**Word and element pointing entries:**
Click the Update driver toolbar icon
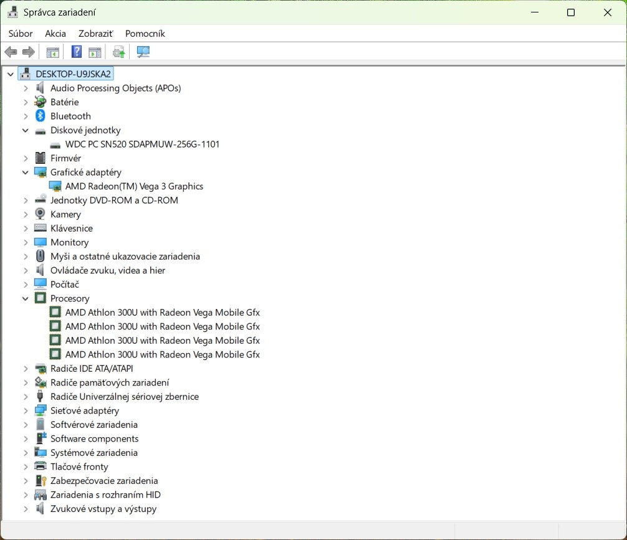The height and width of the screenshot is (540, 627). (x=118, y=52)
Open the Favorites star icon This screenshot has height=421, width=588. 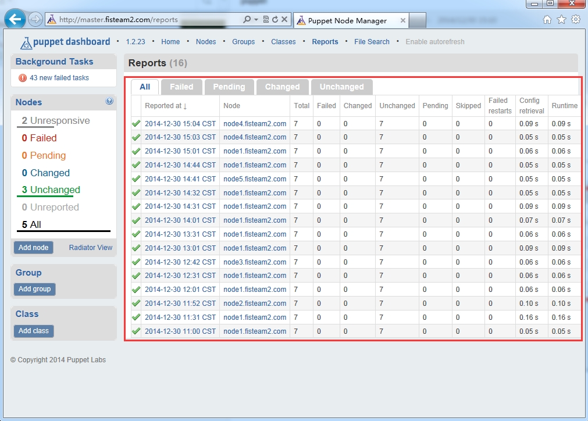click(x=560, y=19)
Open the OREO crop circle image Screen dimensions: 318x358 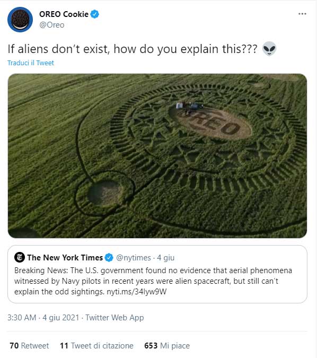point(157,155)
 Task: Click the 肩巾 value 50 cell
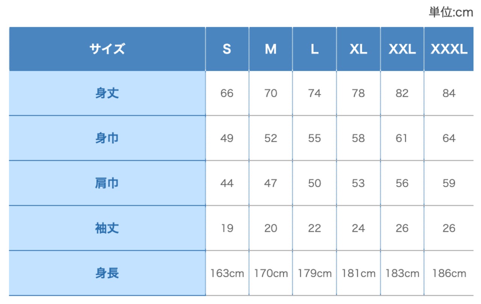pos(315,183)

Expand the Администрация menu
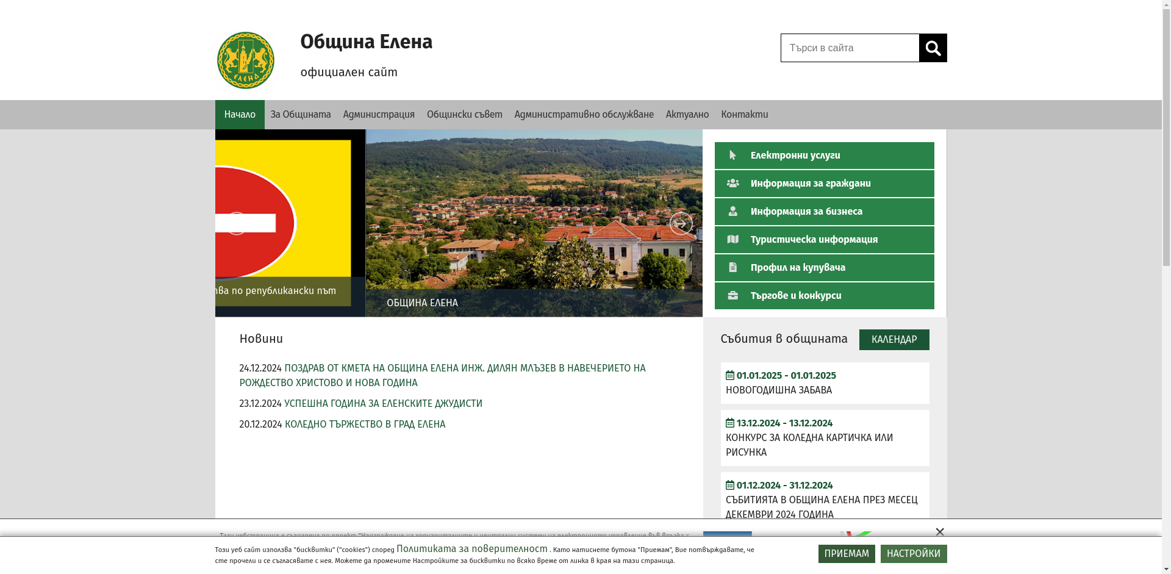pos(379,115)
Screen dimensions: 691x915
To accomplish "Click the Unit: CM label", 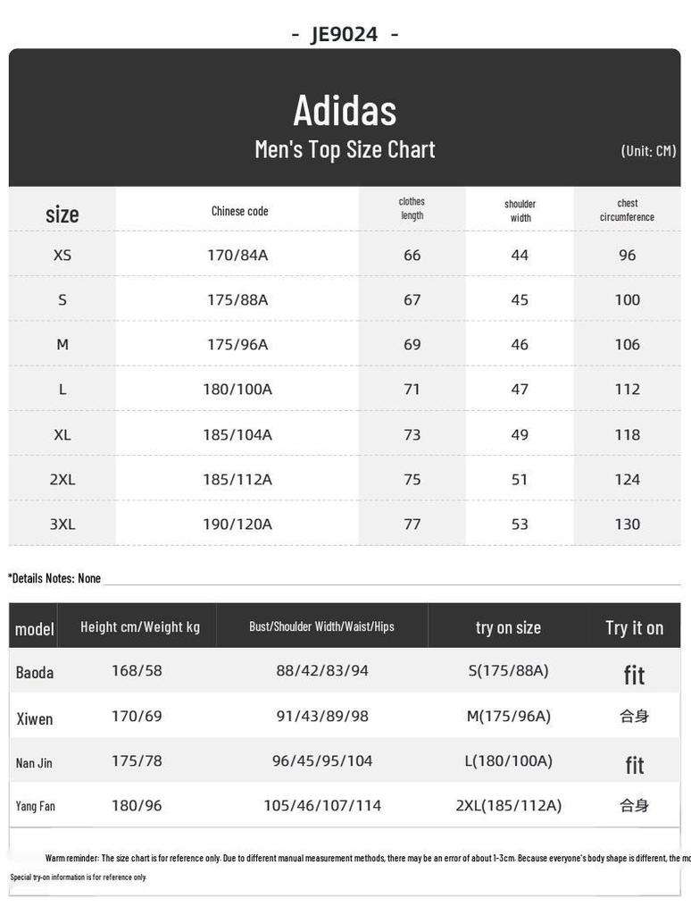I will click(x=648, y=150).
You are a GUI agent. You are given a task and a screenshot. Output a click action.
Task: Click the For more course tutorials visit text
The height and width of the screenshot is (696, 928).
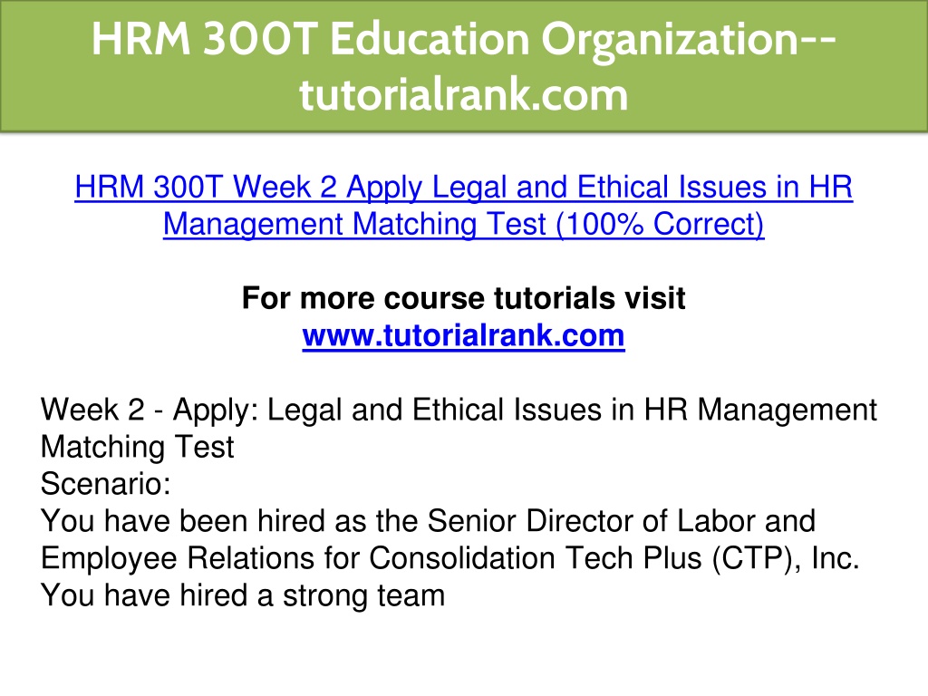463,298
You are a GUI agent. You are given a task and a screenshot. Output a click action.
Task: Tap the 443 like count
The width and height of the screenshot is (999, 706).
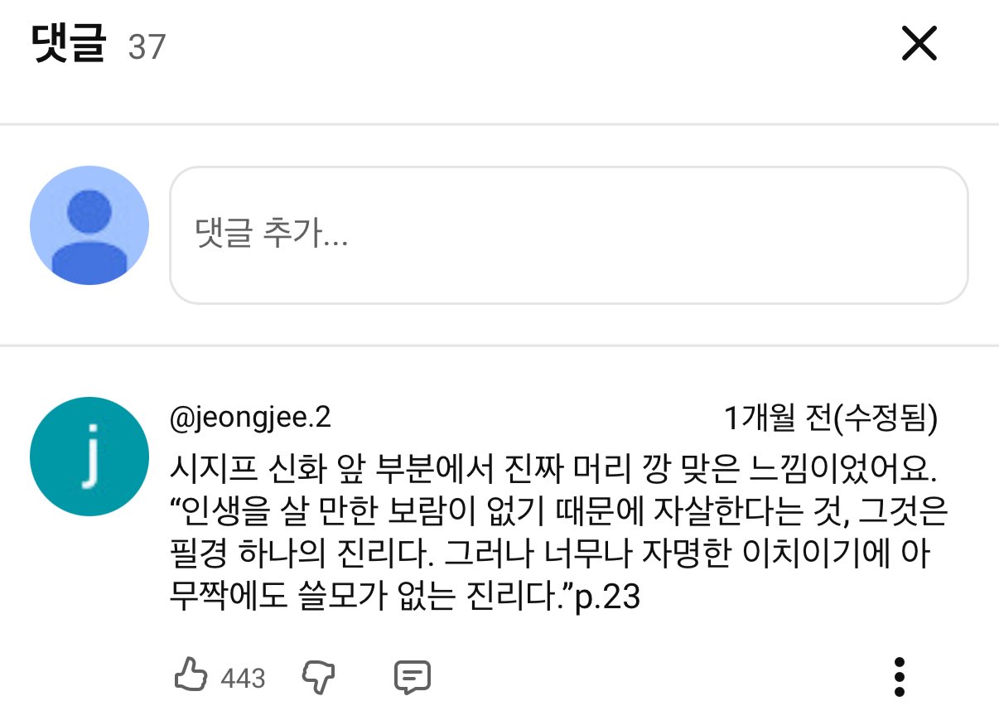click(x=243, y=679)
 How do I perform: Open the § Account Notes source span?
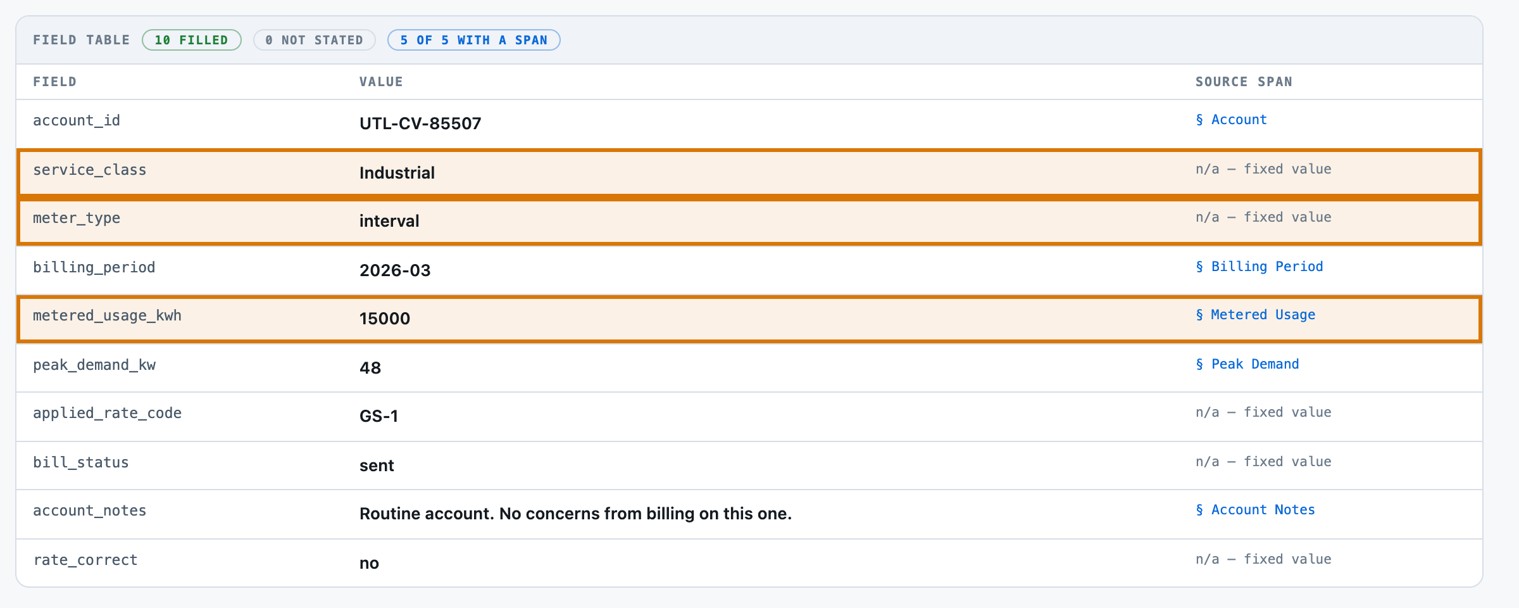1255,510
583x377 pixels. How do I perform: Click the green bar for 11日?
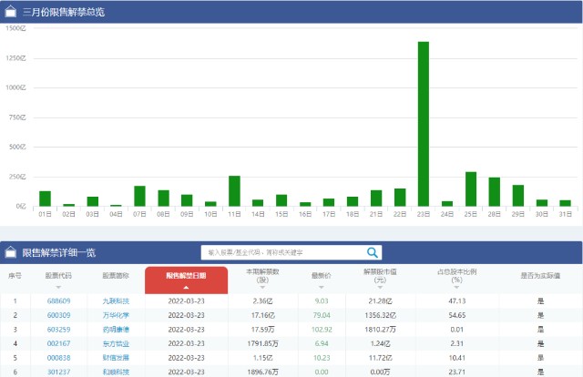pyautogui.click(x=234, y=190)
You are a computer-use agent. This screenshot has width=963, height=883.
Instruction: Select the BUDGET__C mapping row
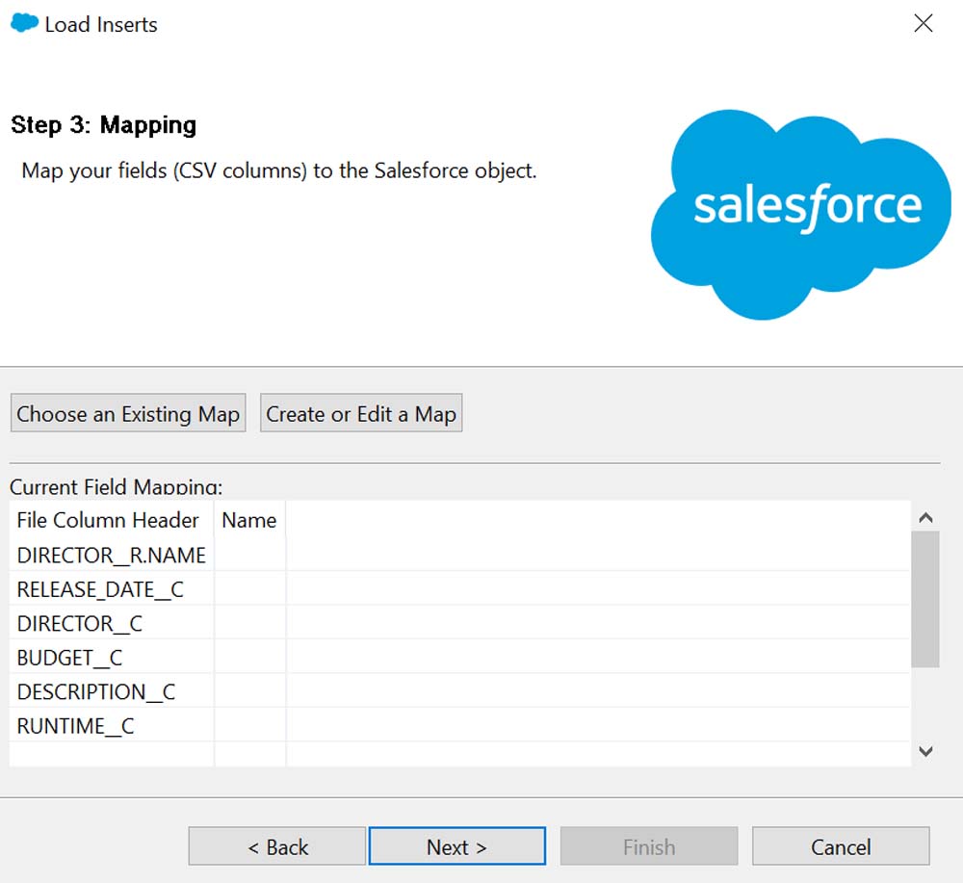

**Your objective:** Rewrite the lines of the entries as a numbered list, starting at the line that contains "How do I perform: Open" and ending at the end of the entries, skipping any blank lines. Leave the pictures out of your list.

**Answer to this task:**
1.  How do I perform: Open the § Account Notes source span?
2. 1255,510
3. 583x377 pixels. How do I perform: Click the green bar for 11日?
4. pyautogui.click(x=234, y=190)
5. You are a computer-use agent. This screenshot has width=963, height=883.
6. Instruction: Select the BUDGET__C mapping row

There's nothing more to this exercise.